Unfortunately for Selenium, though, a lot has changed since then. HTML is being used differently now – mainly to position elements on the screen, often with a large combination of nested divs.

Selenium Webdriver encourages its users to stick to XPath locators by design. This approach worked well a decade ago when pages had a relatively simple structure, but it doesn’t quite work anymore. Nowadays, pages have insanely complex, barely-human-readable structures; even more so, these structures are constantly changing. HTML was NOT designed to render fancy UI as we do now.

It is impossible to rely on technical information like XPaths to reference elements that are stable enough in an actively developed application. Additionally, things like ids and data-test-ids are not really working for list and table elements. I’m not even talking about the lack of ids in React.

Let’s look at the XPath from the example above for an Amazon a-tag:

/html/body/div[4]/div[2]/div/div[1]/div/div[2]/div/div[1]/div/div[1]/div[2]/div/div[2]/a

And this is the best Google Chrome DevTools inspector could come up with:

//*[@id="zg_left_col1"]/div[1]/div[2]/div/div[2]/a

Even the SelectorsHub extension could only come up with this:

//div[@id='8mNf9lO2-mC1H7sJJMcE_g']//a[@class='a-link-normal']

This is unreadable and would be creating a maintenance nightmare technical debt!

Debugging Issues in Selenium

Another issue with Selenium is the pain of debugging a test script. Imagine yourself investigating why a particular test failed – and finding out that it happened due to being unable to find an XPath. Your next step will likely be to copy this XPath to the browser, only to confirm that such an element on the page does not exist. Now, you have to play the guessing game to determine what this element is about. What if the person who wrote the test is no longer with the company anymore? How do you solve this XPath mystery now?

The same applies not just to XPaths, but also to CSS Selectors, data-testids, ids, etc. As soon as the reference to an element is not from an end-user point of view, it is susceptible to breaking while still working for users simultaneously.

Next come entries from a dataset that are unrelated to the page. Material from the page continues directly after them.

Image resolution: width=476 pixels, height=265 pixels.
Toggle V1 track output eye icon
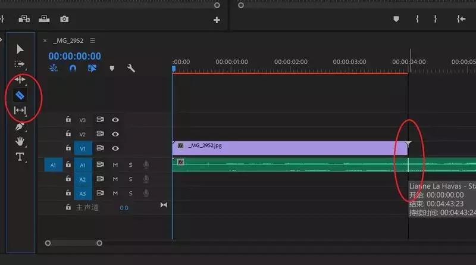115,148
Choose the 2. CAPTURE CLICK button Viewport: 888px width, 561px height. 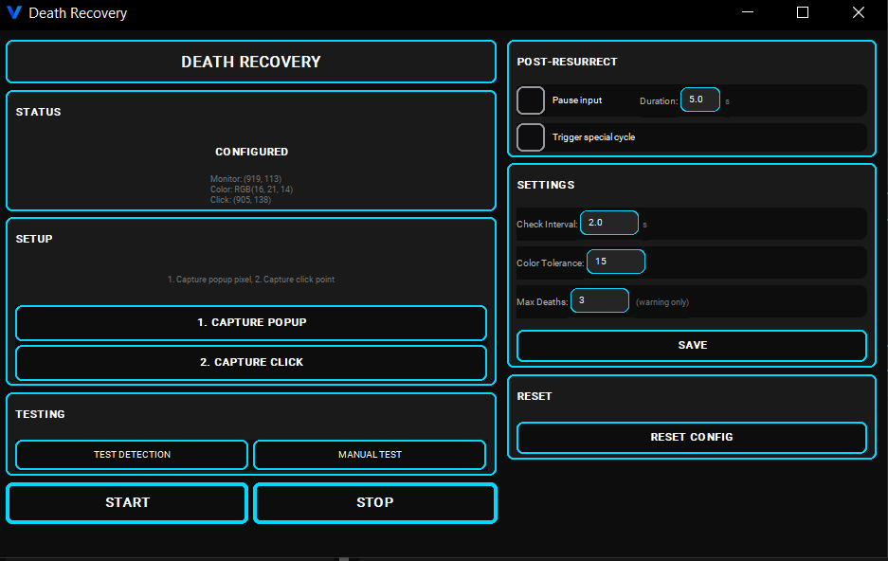tap(251, 363)
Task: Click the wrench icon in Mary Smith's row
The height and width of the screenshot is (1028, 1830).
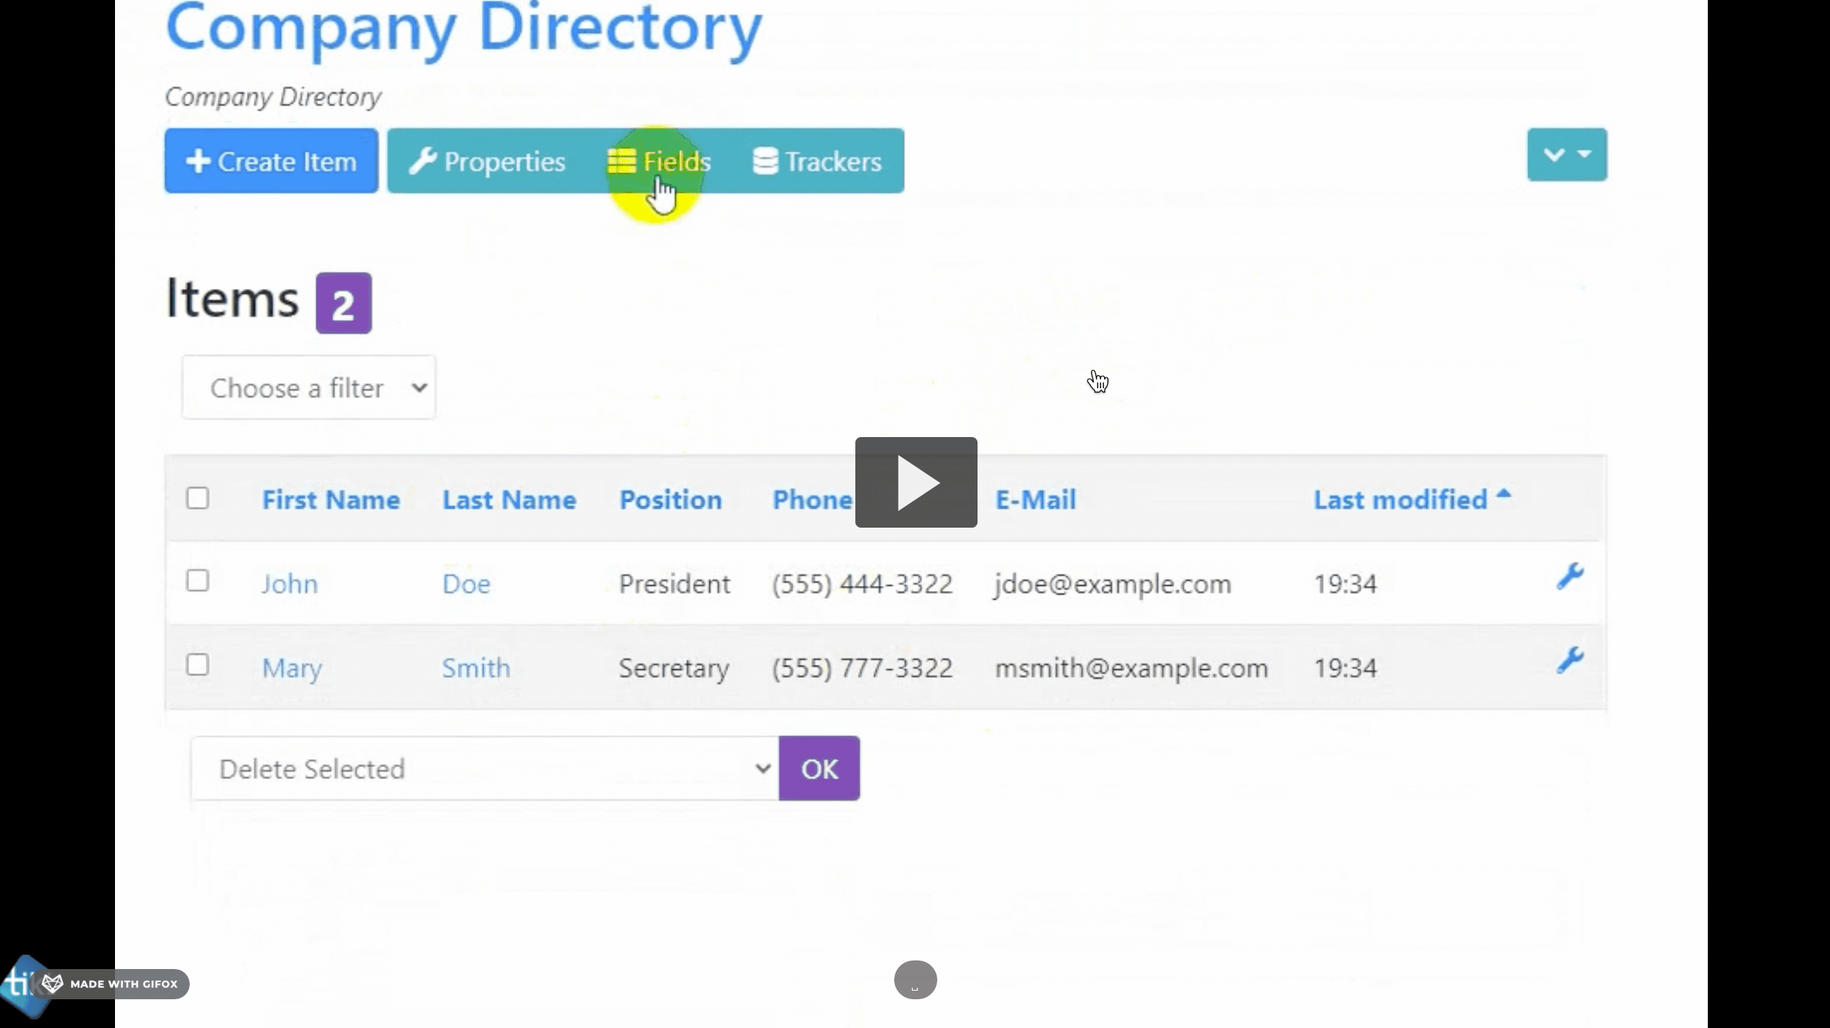Action: pos(1570,661)
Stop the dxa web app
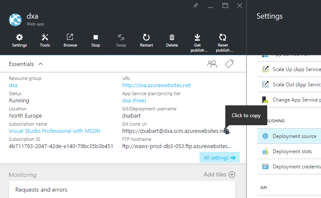The height and width of the screenshot is (198, 321). click(96, 41)

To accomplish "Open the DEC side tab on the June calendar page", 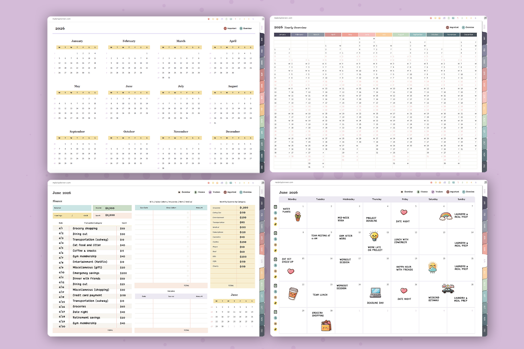I will point(484,330).
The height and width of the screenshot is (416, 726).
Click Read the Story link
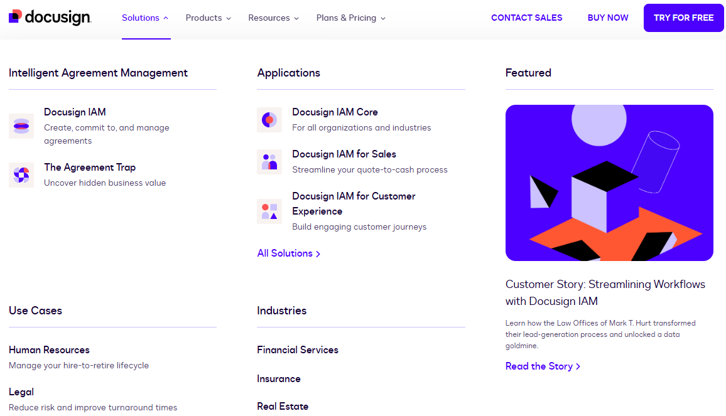click(x=543, y=366)
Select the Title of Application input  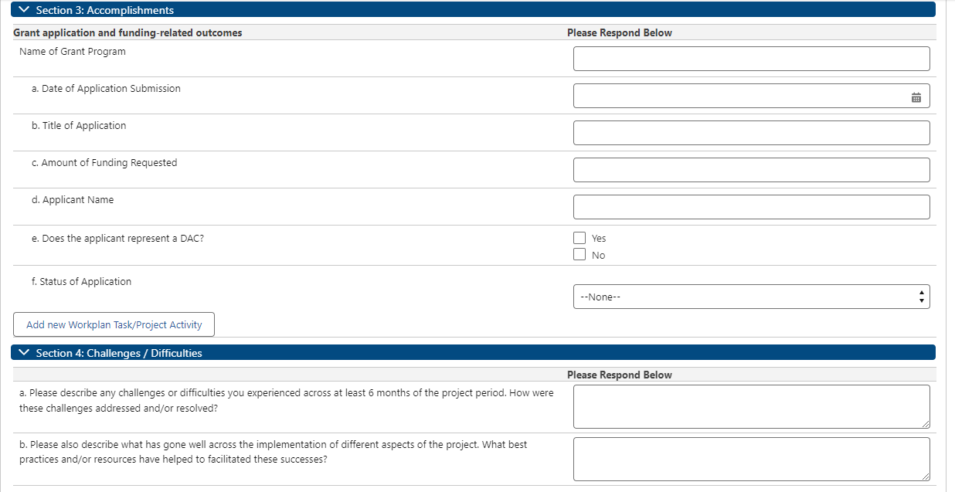751,133
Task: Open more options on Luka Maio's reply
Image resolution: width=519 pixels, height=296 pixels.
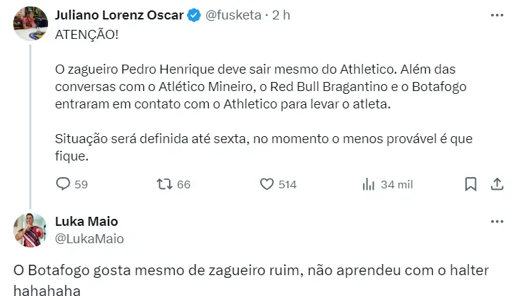Action: coord(497,222)
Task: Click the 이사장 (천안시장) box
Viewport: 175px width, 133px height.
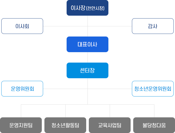Action: [x=88, y=8]
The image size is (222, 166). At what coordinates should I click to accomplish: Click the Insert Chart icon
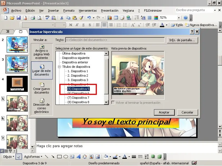[110, 18]
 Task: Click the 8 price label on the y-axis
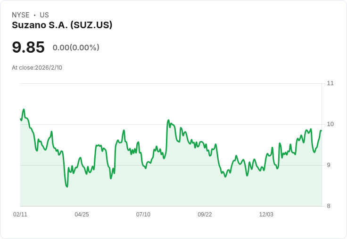pos(329,206)
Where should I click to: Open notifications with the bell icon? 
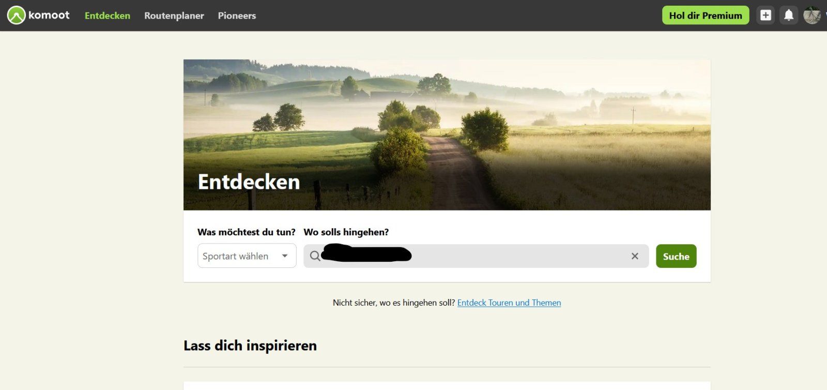click(x=789, y=16)
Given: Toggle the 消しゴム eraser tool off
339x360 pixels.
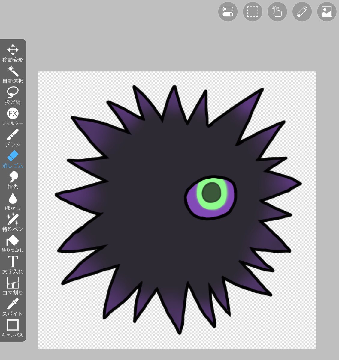Looking at the screenshot, I should point(13,159).
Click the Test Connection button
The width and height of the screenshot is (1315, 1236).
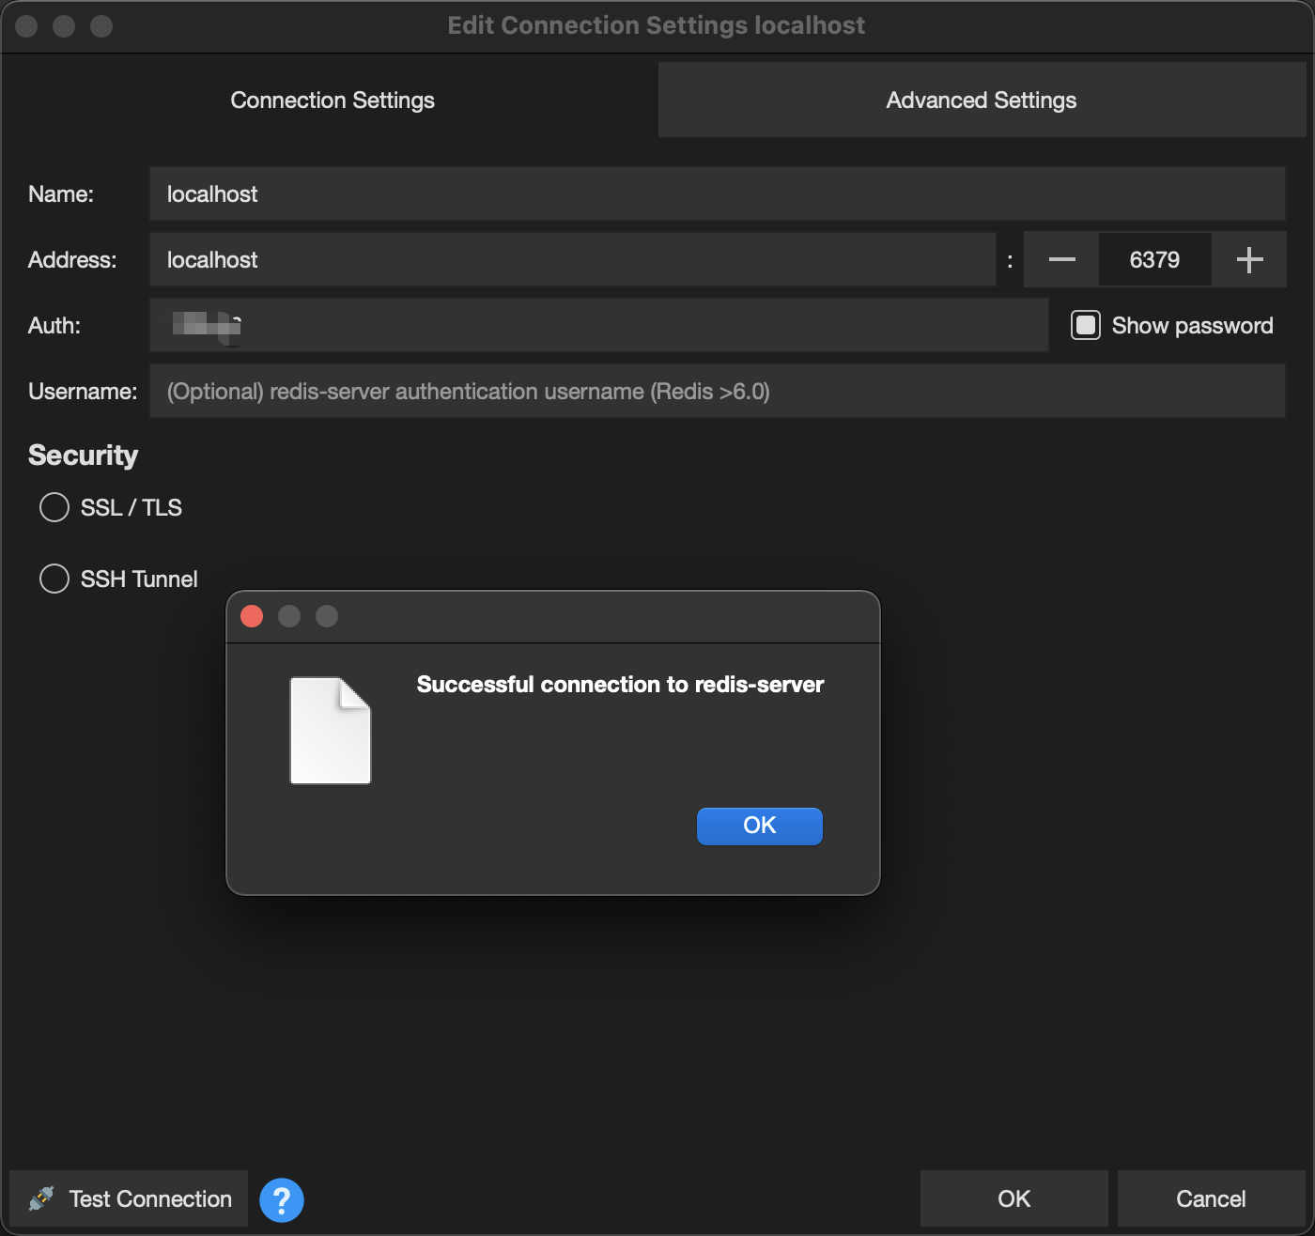130,1198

Basically, the current way of working with the page has the following issues:

Difficult element identification: It is nearly impossible to understand what element is being referenced unless your Selenium code is heavily documented and that documentation is not out of sync with the code.
Error and exception handling: Only developers can understand test failures since the error descriptions are cryptic.
Unstable code: The structure had not been designed to properly handle modern apps with forms and tables. It lacks a stable and reliable way to refer to elements.

What is the end result? Instead of creating new tests, you have to spend an increasingly more significant amount of time on maintaining existing ones. Our experience shows it to be a widespread issue among teams that have been developing tests for 1 or 2 years, and the number of tests reaches a certain amount. They often have to spend up to 50% of their day on test maintenance rather than doing something more productive.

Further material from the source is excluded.